2025年の最低賃金データと助成金の要点
2025年度の最低賃金は、全国加重平均で時給1,118円(前年度比63円増)と答申され、全都道府県で1,000円を超える見込みです。これは過去最大の引き上げ幅となります。
このような大幅な最低賃金の上昇を踏まえ、業務改善助成金は事業者をサポートします。
※注意事項
地域別最低賃金の引き上げ(10月以降順次施行)に際して業務改善助成金を申請する場合、施行日の前日までに引き上げる事が必要となっています。

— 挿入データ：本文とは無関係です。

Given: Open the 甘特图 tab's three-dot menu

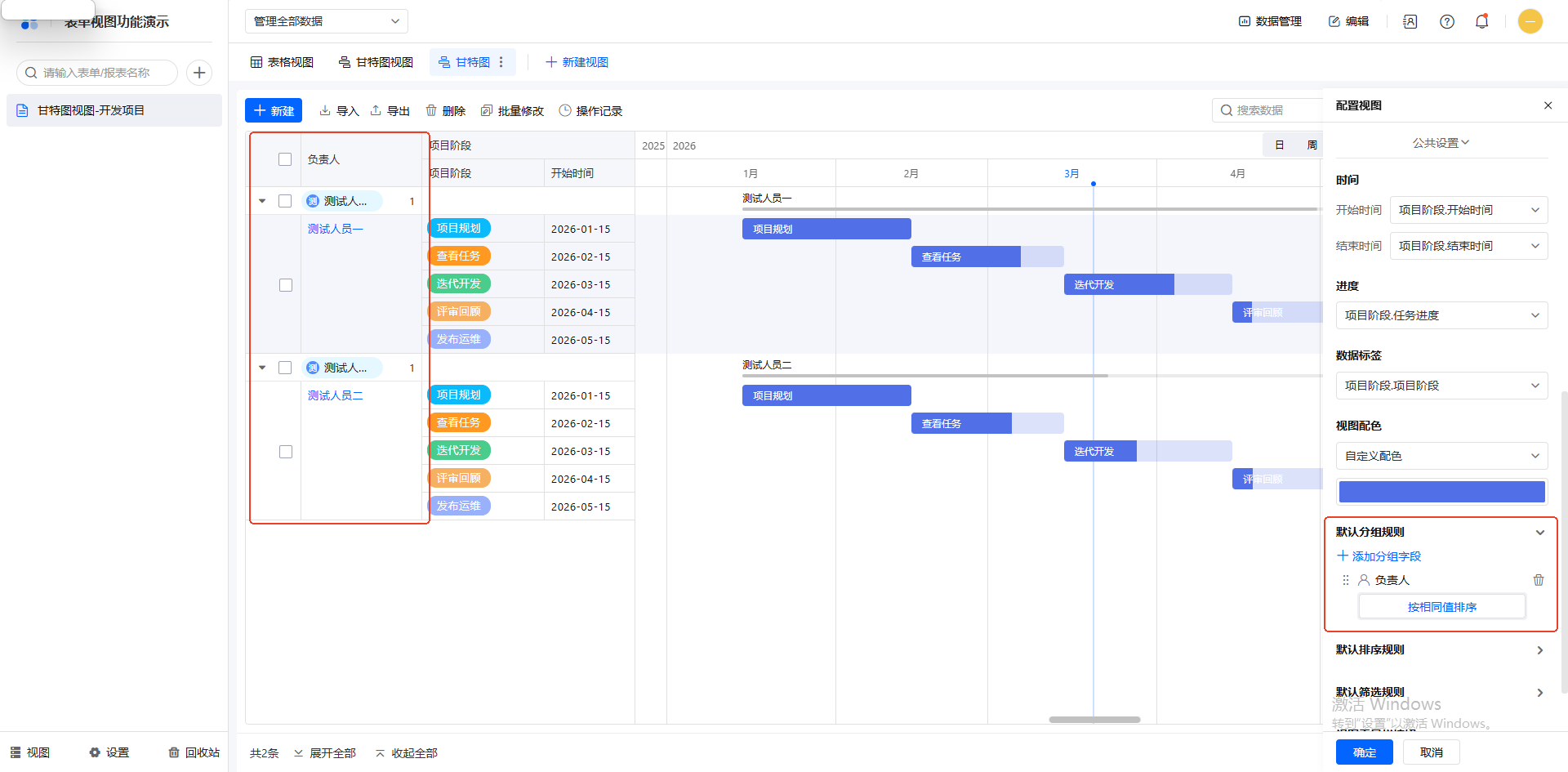Looking at the screenshot, I should tap(501, 62).
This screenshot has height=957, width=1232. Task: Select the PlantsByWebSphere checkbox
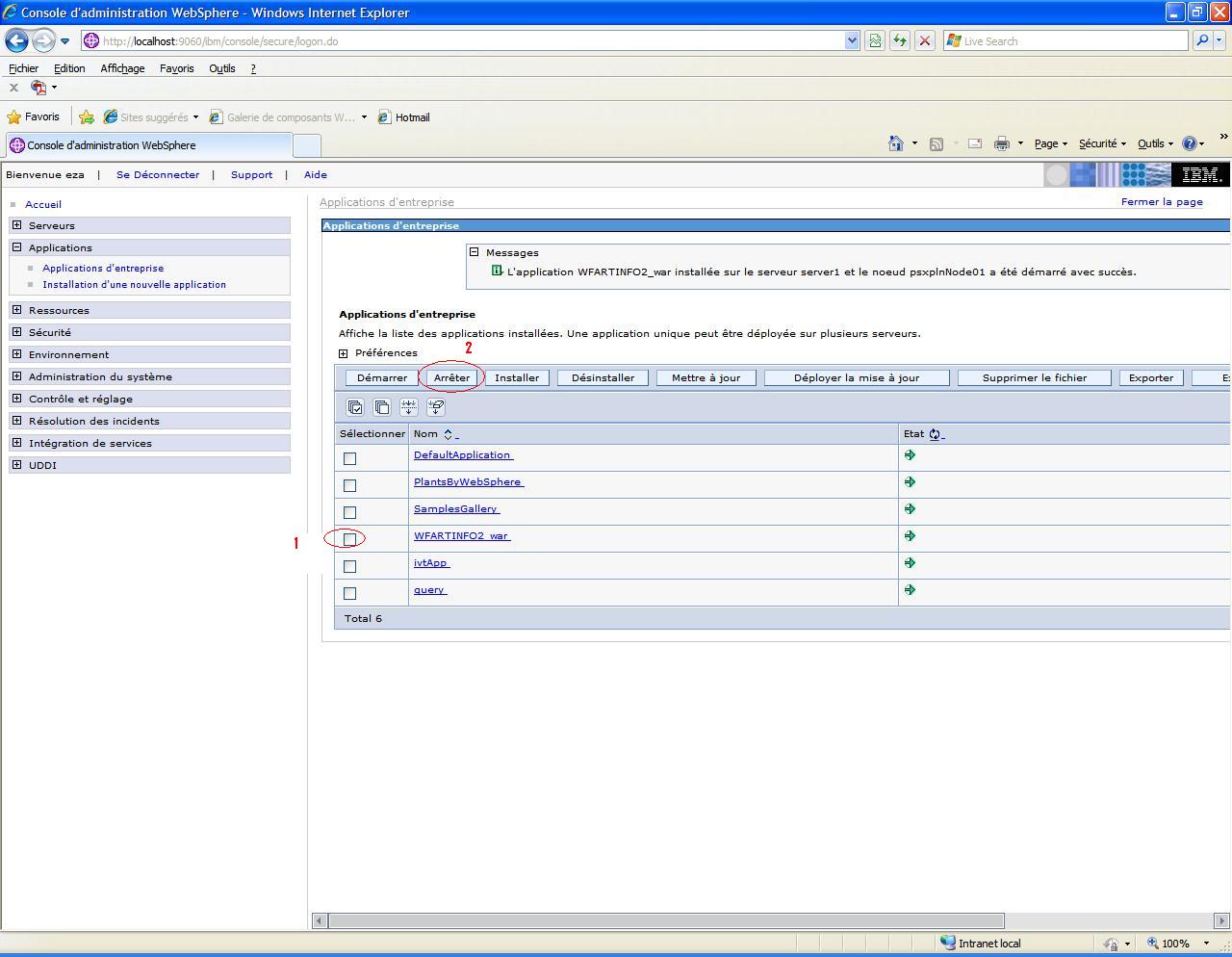(350, 485)
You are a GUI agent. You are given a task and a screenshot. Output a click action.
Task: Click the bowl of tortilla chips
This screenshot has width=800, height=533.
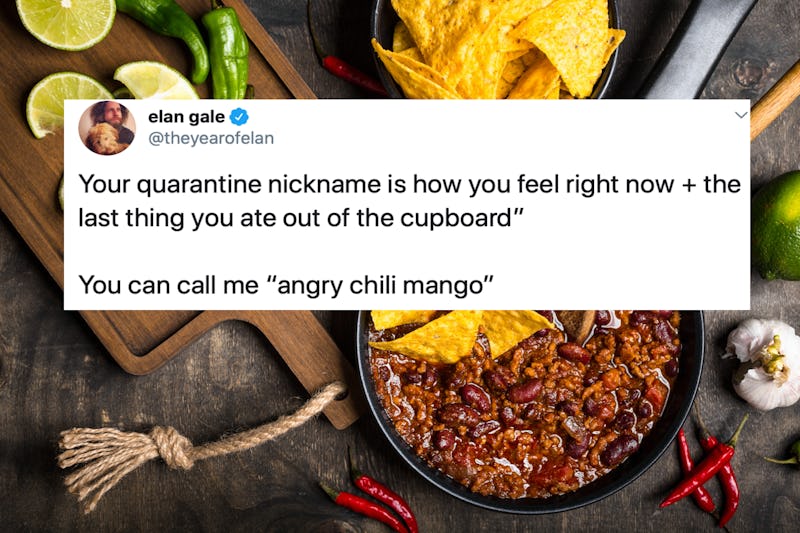coord(497,48)
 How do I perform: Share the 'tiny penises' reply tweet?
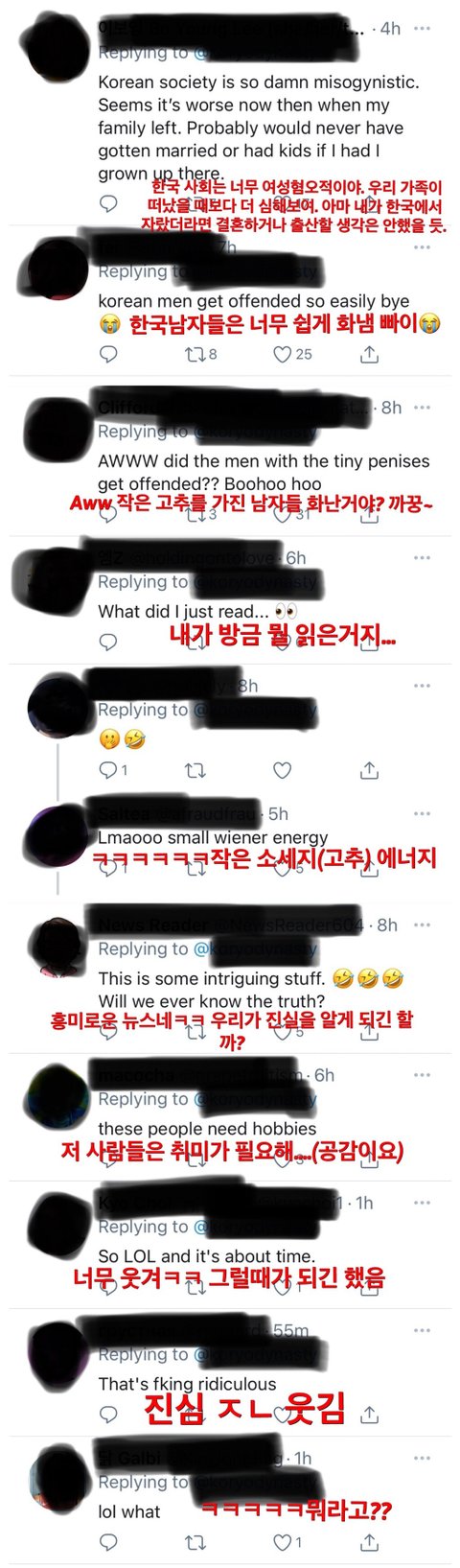pos(369,515)
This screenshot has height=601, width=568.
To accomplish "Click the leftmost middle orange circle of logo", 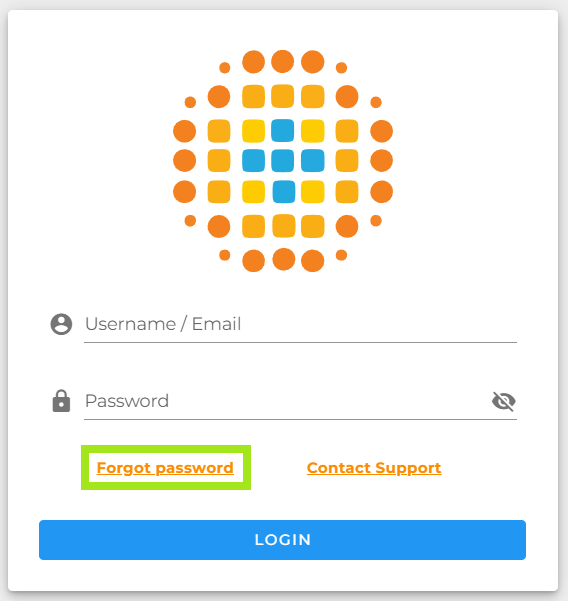I will click(184, 161).
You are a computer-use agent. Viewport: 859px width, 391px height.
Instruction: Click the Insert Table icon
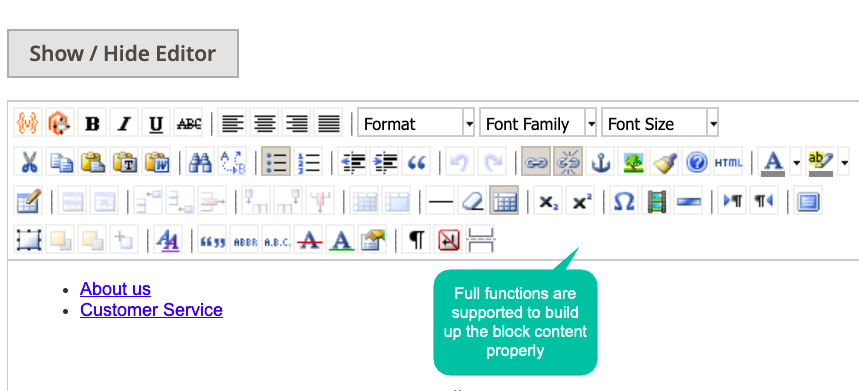(x=504, y=201)
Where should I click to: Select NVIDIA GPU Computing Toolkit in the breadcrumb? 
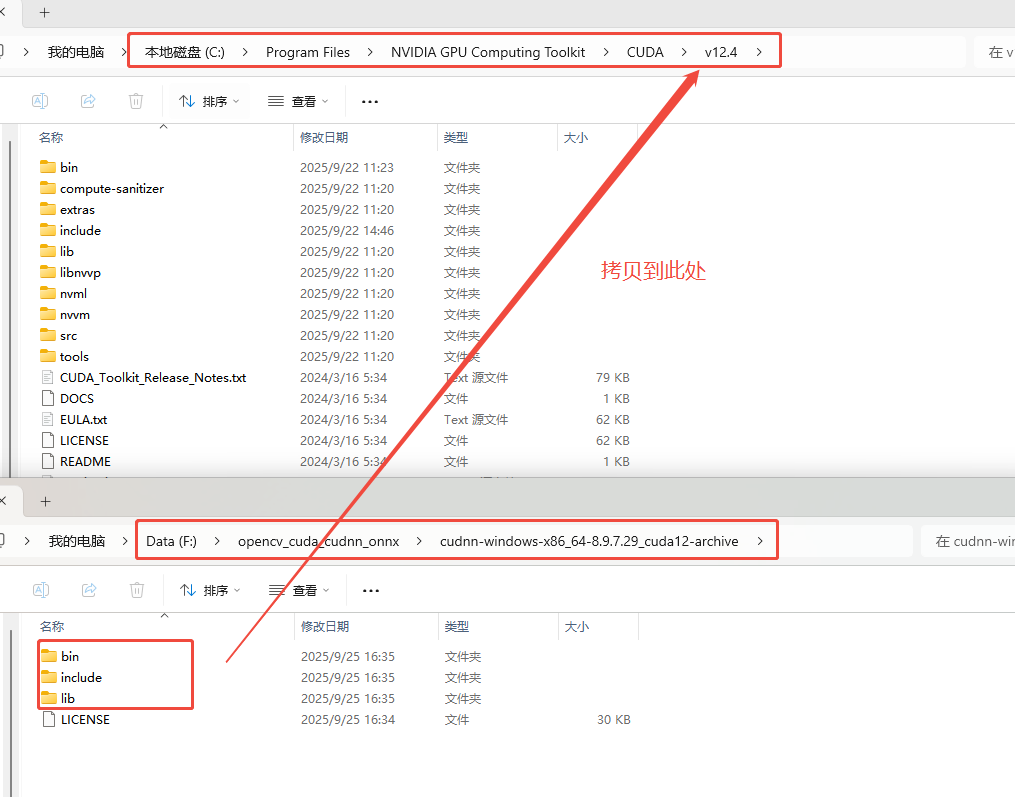[x=488, y=52]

各都道府県の労働局によって助成金の要綱が違うため断言は出来ませんが、仮に遅れた場合は最低賃金法違反は別問題として、遡及的に差額支払いで要件を満たした経験があります。
1. 助成率の優遇措置
賃金引き上げ前の事業場内最低賃金が1,000円未満の事業者に対しては、助成率が通常より高い**4/5(80%)**に設定されています。これは、最低賃金の上昇による影響を特に大きく受ける事業者を優先的に支援するためです。全国的に最低賃金が1,000円を超える中で、この優遇措置の恩恵を受けられる事業者は減少する可能性がありますが、引き続き賃金の低い地域や事業者を対象とした重要な仕組みです。
2. 助成上限額の引き上げ
2025年度は、事業主単位での申請上限が最大600万円に引き上げられました。これにより、複数人の賃上げと大規模な設備投資を同時に行うことが可能となり、より大きな規模での業務改善と賃上げを後押しします。
3. 申請期間の複数化
2025年度は申請期間が複数回に分かれています。現在は第二期です。最低賃金の改定時期に合わせて賃金引き上げの計画を進められるよう、事業者は計画的に申請を行う必要があります。
このように、2025年の最低賃金の大幅な引き上げは、人件費増という課題を企業にもたらす一方で、業務改善助成金という制度を活用して生産性向上と従業員の待遇改善を同時に実現する好機とも言えます。
個人的には、これまで無理して最低賃金より高い時給を支払っていた企業が報われない制度なので最低賃金との差額要件は検討の余地を感じますが、うまく活用して賃金上昇に役立てていただくことを願います。